Am Sonntag letzter Woche legten Wehner und Lohse nach und veröffentlichten gemeinsam einen ganz ähnlichen Text mit der Schlagzeile: "Sicherheitskreise: Russland hackte geheime Bundestagsakten". Wiederum referierte man dort eine "Einschätzung deutscher Sicherheitskreise", insbesondere einen "hohen Sicherheitsbeamten", der anonym von einer "hohen Plausibilität" für eine Verwicklung Russlands sprach.
Doch plausibel ist hier zunächst wenig. Und die ganze seltsame Inszenierung rund um anonyme Informanten aus dem Halbdunkel der Geheimdienste und wilde Spekulationen gegen Moskau sind im Kern auch kaum mehr als eine Kopie ganz ähnlicher Vorgänge in den USA, wo derzeit die dortigen Geheimdienste mit Nachdruck behaupten, dass Putin die US-Wahl manipuliert habe.

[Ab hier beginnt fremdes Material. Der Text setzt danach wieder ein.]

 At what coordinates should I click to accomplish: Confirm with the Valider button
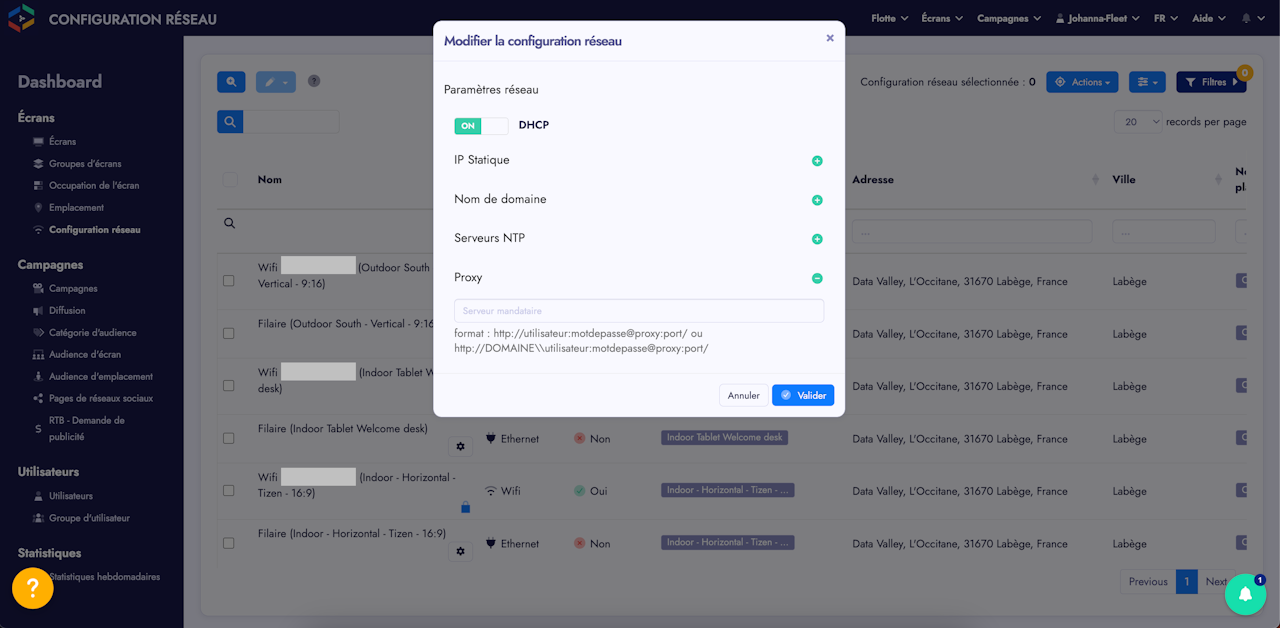coord(803,395)
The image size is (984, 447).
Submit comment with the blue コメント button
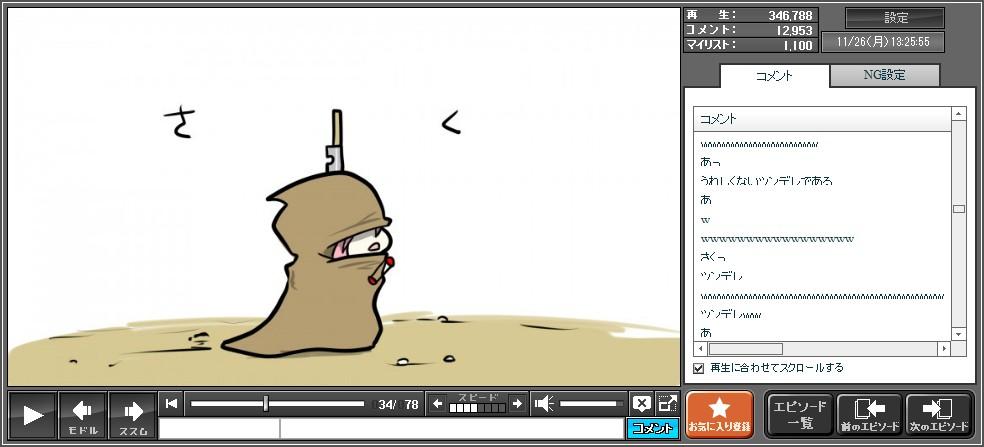pos(652,429)
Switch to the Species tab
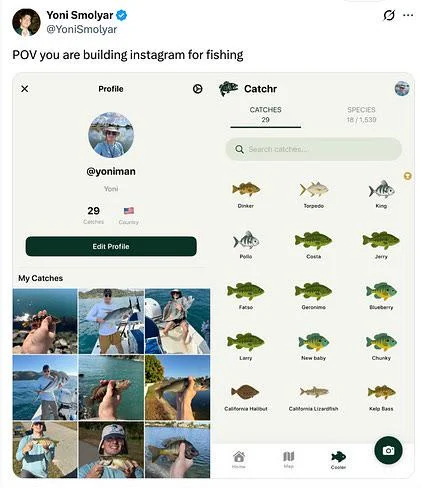Viewport: 422px width, 488px height. 361,115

Ein entsprechender Artikel in der Washington Post erschien übrigens ebenfalls am Freitag vergangener Woche. Die Quelle dort: eine "geheime Einschätzung" der - für ihre Vertrauenswürdigkeit bekannten - CIA (Russische Einmischung in US-Wahl: Lächerlich, False-Flag-Aktion, bewiesen …, Sollen die USA gegen Putin und die "russische Cybermacht" zurückschlagen?)
Demokratie in Gefahr?
Die ganze aktuelle These "Russland manipuliert den politischen Prozess in Deutschland mit Computerhacks" ist darüber hinaus auch inhaltlich alles andere als schlüssig. Denn wie soll so eine Manipulation eigentlich genau funktionieren? Konkret gefragt: Durch die Veröffentlichung welcher geheimen Daten sollen deutsche Politiker so kompromittiert werden können, dass die Demokratie in Gefahr gerät? Sind angesehene Amtsträger etwa in dunkle Machenschaften verstrickt, von denen der Verfassungsschutz weiß und nun besorgt ist, dass auch Russland davon Kenntnis erlangen könnte? Wenn dem so sein sollte, dann ist die Frage erlaubt, worin aus demokratischer Perspektive eigentlich der Schaden einer Veröffentlichung liegen soll.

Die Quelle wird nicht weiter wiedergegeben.